Lucozade has created special edition bottles featuring sports stars like Raheem Sterling and Anthony Joshua. These come with positive messages such as Stay Humble and Always Believe. I assume that this ties into a wider campaign and programme. At a very basic level the packaging really stood out on shelf and I can imagine it is resonating well with consumers.
Another soft drinks company, Coca-Cola is using football and the Premier League for its current promotion. It is offering consumers the chance to win a Premier League Club shirt. The ‘Win Your Club’s New Shirt’ promotion is supported by posters and other advertising. Obviously it is well timed as the football season is about to re-start – you can also see that consumers would see this as a prize worth winning as I think replica shirts sell for £100+ these days. It is a neat way of tapping into the football market and the appeal of the Premier League. That said it would be interesting to see how supporters of clubs who aren’t ‘Premier League’ react to this promotion.
As mentioned I wasn’t able to shop the news and greetings cards fixtures, but my glancing look confirmed that licensing plays a significant role in both categories. I guess the learning I took from my visit to Morrisons is that there is a lot of licensing out there and often it goes below the radar. I am sure I missed other examples. While it is good to be back in-store it is still quite a challenge to spot things, stop and take photos. Hopefully we will see a further easing of lockdown which will help shopkeepers big and small. Licensing has potential to help the retail recovery.

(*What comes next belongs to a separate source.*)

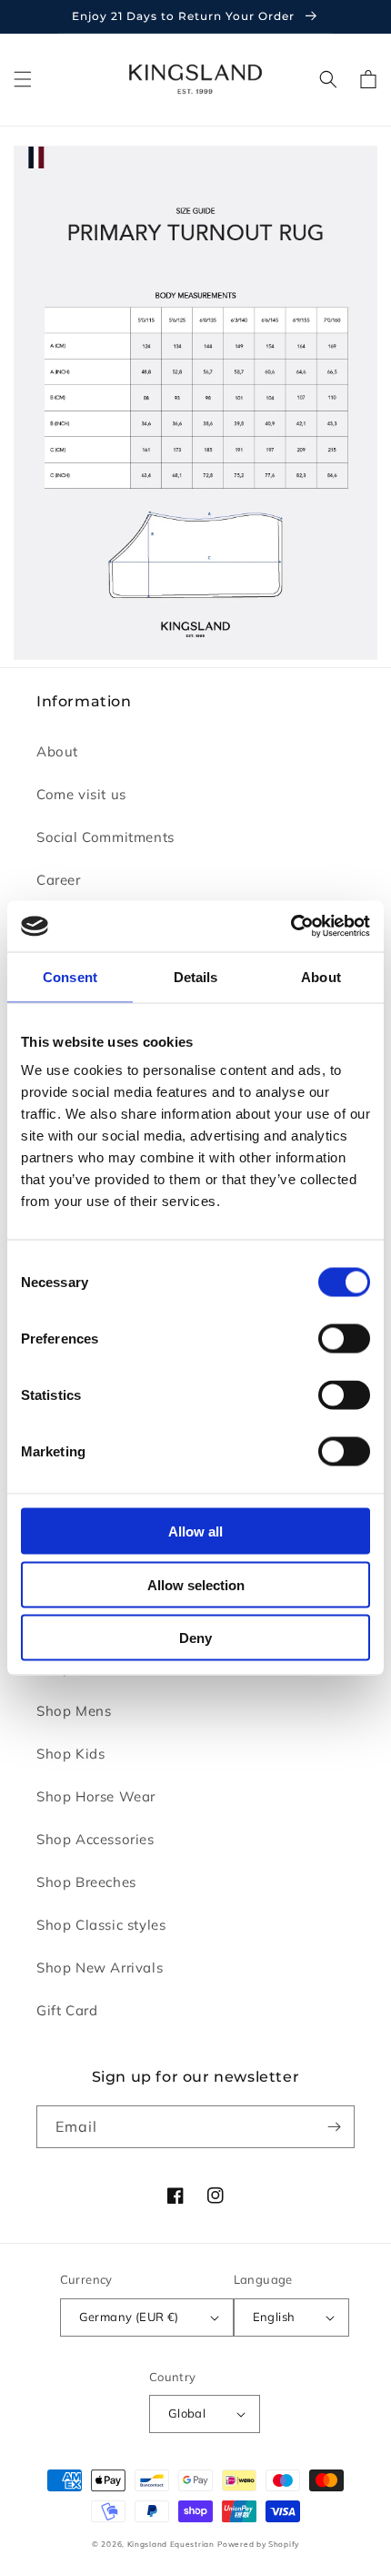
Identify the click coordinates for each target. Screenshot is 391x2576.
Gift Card (66, 2010)
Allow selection (196, 1584)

Recently I wrote about how companies like Wild in Art might have a role to play in helping to kickstart the high street. With this in mind I was pleased to read about a new initiative it is involved in. It has announced a project called 50 Windows of Creativity in Manchester. This is an art trail that will showcase work of artists and makers through displays in a series of windows, venues, businesses and spaces across the city centre. It is hoped that the art trail will help encourage people back into the city centre and help retailers in particular. With the artwork in windows it makes the art trail more suited to social distancing. It is good to see this sort of thing happening and let’s hope it works. It should also be a spur for Licensing PLC to think about how we can come together to help play a role in helping the retail, high street and city centre recovery.
As Morrisons showed when it became Murrisons then Murriwins, a bit of retail theatre can go a long way to galvanising consumers and connecting communities. Imagine what Licensing PLC could achieve with a collective approach.